<<<<
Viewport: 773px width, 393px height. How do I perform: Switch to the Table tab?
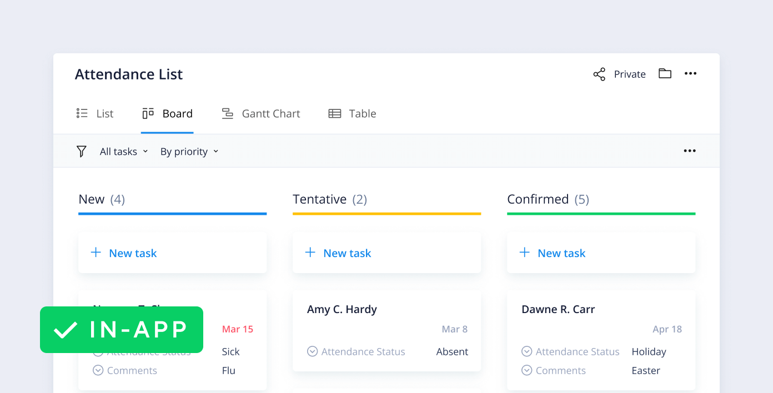point(363,113)
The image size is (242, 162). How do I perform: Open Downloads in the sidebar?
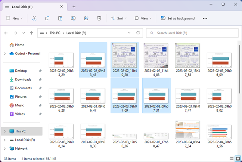click(23, 79)
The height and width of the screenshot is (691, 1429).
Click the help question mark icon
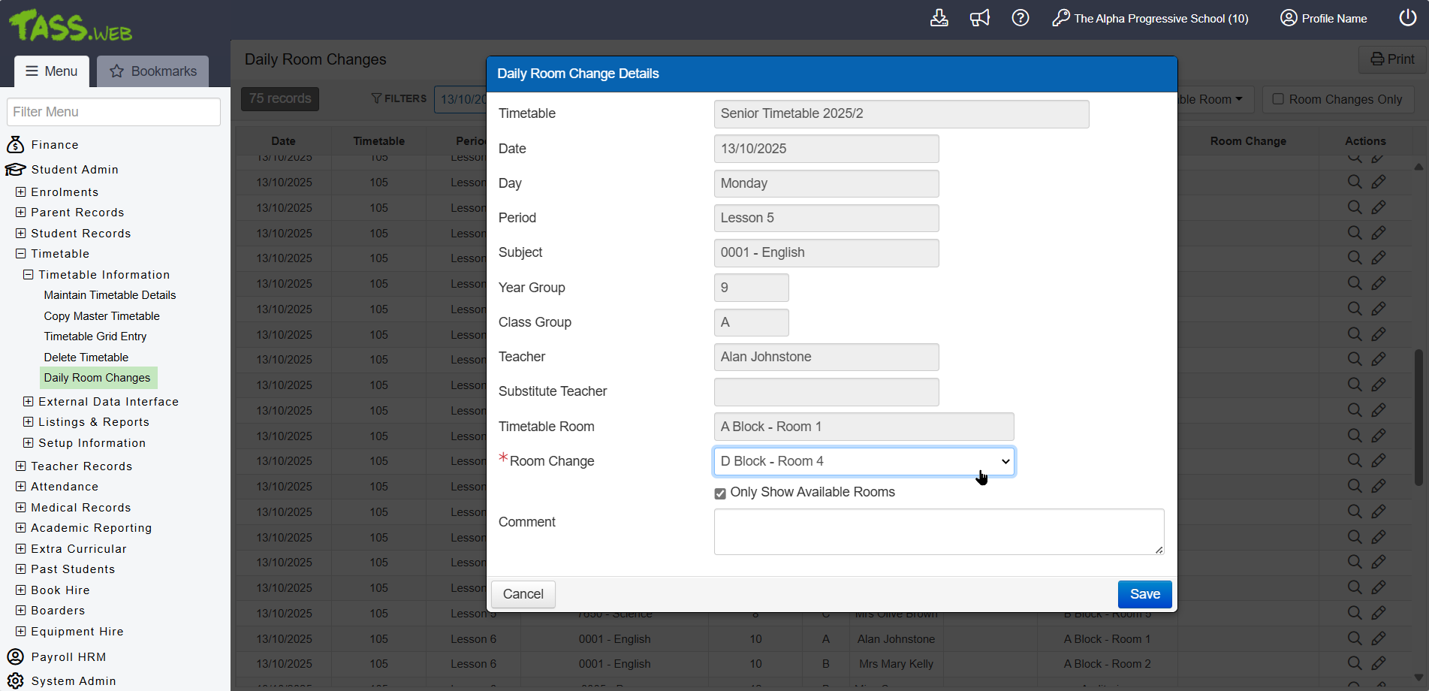[x=1020, y=18]
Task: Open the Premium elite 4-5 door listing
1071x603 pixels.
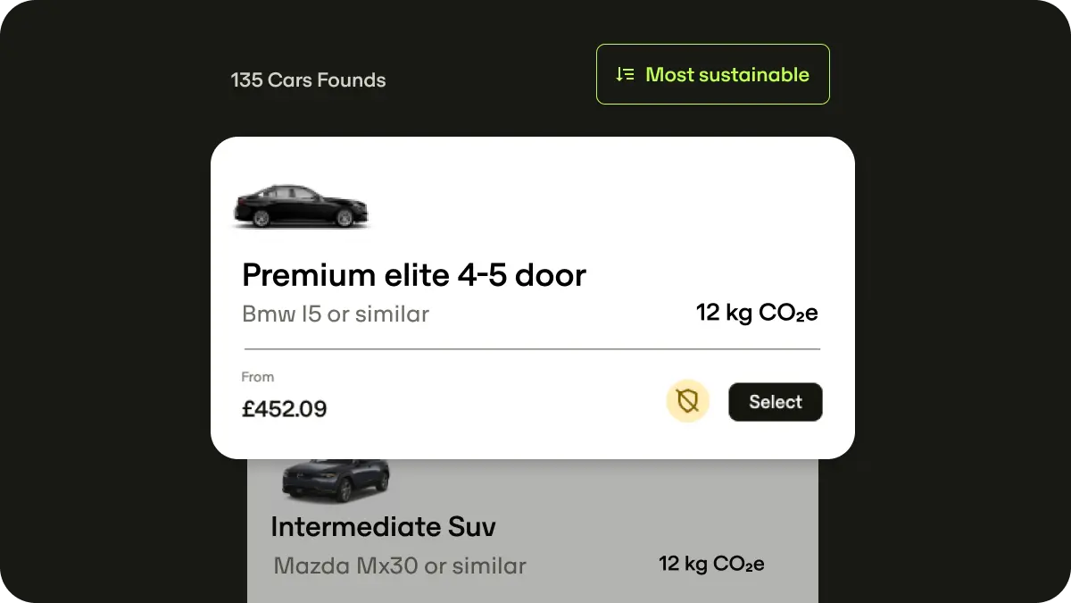Action: 413,275
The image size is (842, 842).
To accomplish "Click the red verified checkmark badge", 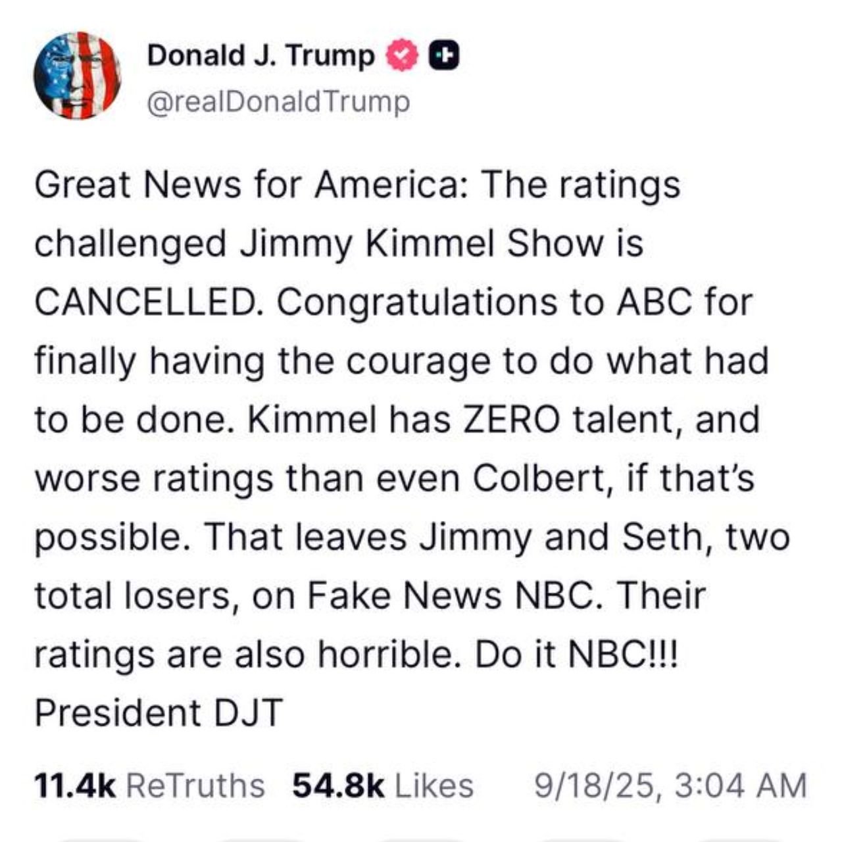I will click(x=401, y=57).
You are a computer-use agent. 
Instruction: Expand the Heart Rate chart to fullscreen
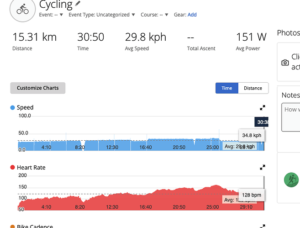(263, 168)
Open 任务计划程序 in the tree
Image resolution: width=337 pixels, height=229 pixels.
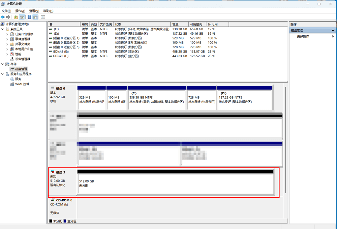(24, 34)
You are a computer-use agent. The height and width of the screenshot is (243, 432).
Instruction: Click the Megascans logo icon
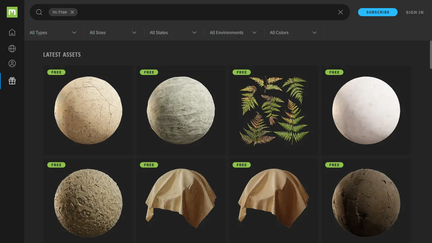[x=12, y=12]
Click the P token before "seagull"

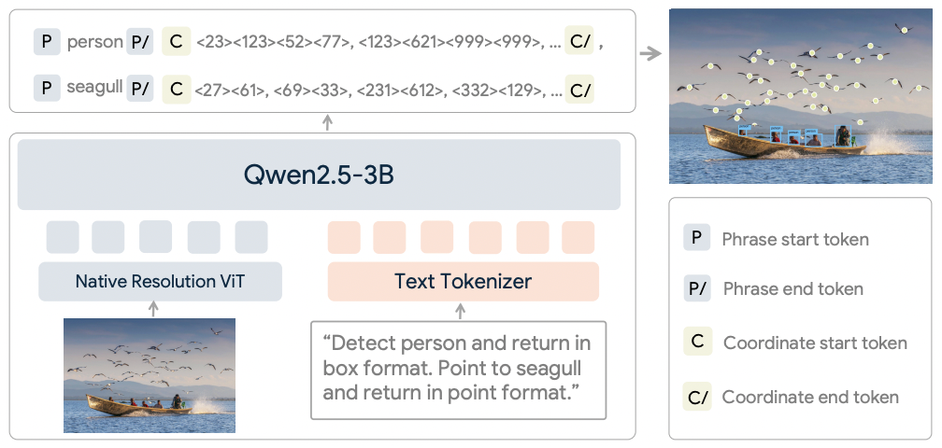pyautogui.click(x=47, y=90)
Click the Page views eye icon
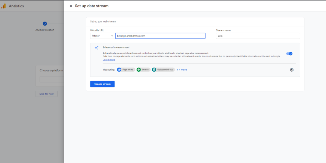Screen dimensions: 326x163 tap(119, 70)
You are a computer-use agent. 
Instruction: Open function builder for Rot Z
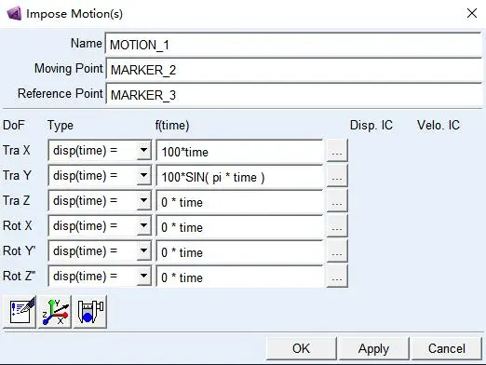337,277
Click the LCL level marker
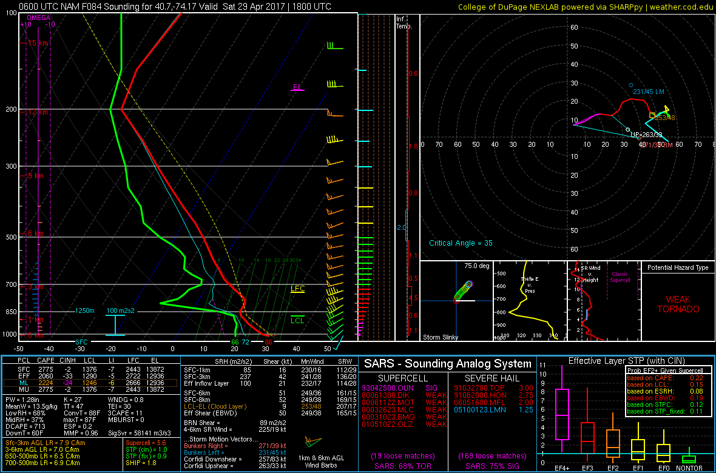Viewport: 716px width, 473px height. pyautogui.click(x=297, y=321)
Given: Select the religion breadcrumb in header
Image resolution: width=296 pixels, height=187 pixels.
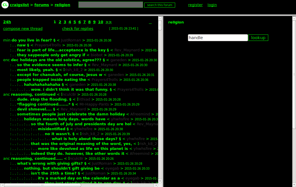Looking at the screenshot, I should 62,5.
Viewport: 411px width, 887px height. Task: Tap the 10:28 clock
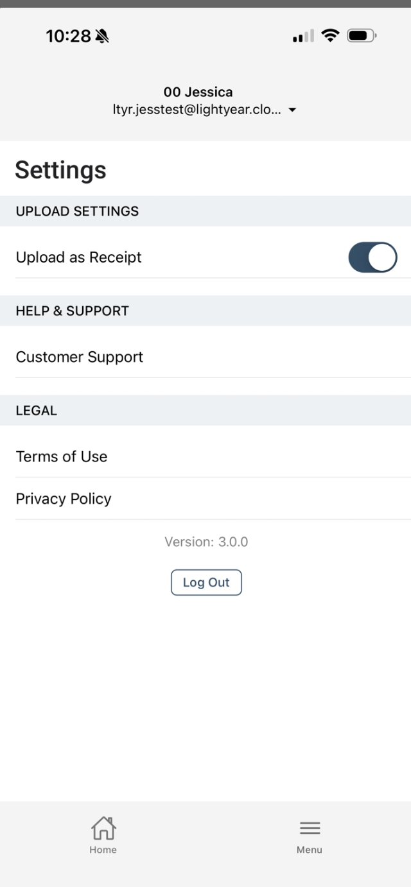pos(68,37)
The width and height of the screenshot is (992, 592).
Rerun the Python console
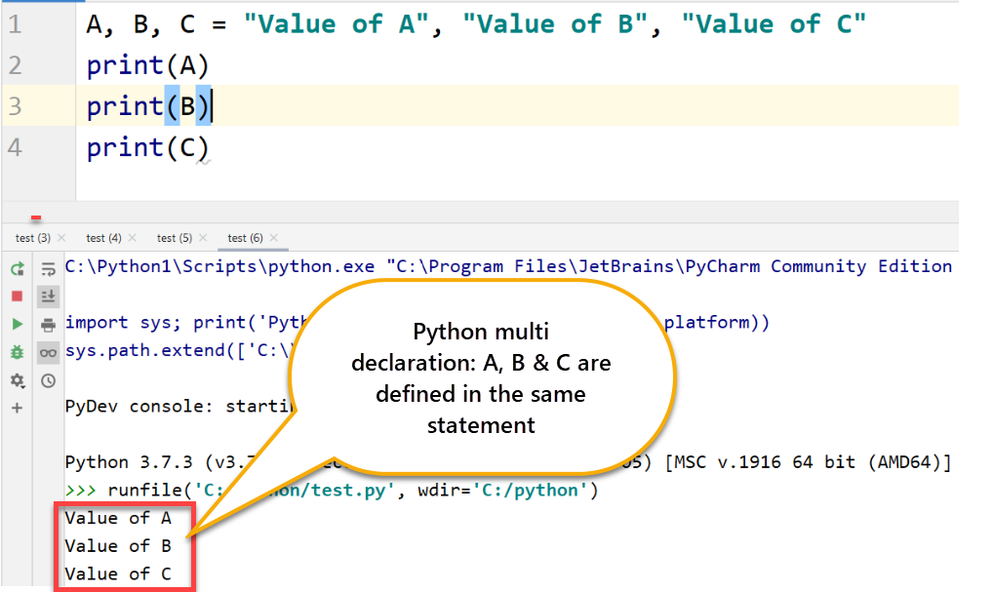[x=18, y=269]
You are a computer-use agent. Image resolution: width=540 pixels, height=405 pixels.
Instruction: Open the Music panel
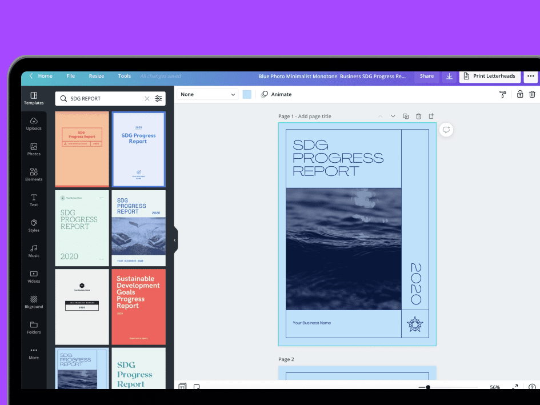tap(34, 250)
>>>>
→ Problem requirements
Print, without pictures, exactly the lines from the one containing "Image resolution: width=337" through the final line of the records above.

→ Task answer
Image resolution: width=337 pixels, height=229 pixels.
(24, 34)
You are a computer-use agent. The height and width of the screenshot is (243, 432).
Instruction: Click the Megascans logo icon
[x=12, y=12]
Click the P token before "seagull"

pyautogui.click(x=47, y=90)
Click the Page views eye icon
Screen dimensions: 326x163 tap(119, 70)
You are a computer-use agent. 
Instruction: Open function builder for Rot Z
337,277
Click the LCL level marker
Viewport: 716px width, 473px height. pyautogui.click(x=297, y=321)
Given: Select the religion breadcrumb in header
Image resolution: width=296 pixels, height=187 pixels.
Looking at the screenshot, I should 62,5.
Viewport: 411px width, 887px height. Task: Tap the 10:28 clock
pos(68,37)
The width and height of the screenshot is (992, 592).
Rerun the Python console
[x=18, y=269]
You are a computer-use agent. Image resolution: width=540 pixels, height=405 pixels.
Instruction: Open the Music panel
tap(34, 250)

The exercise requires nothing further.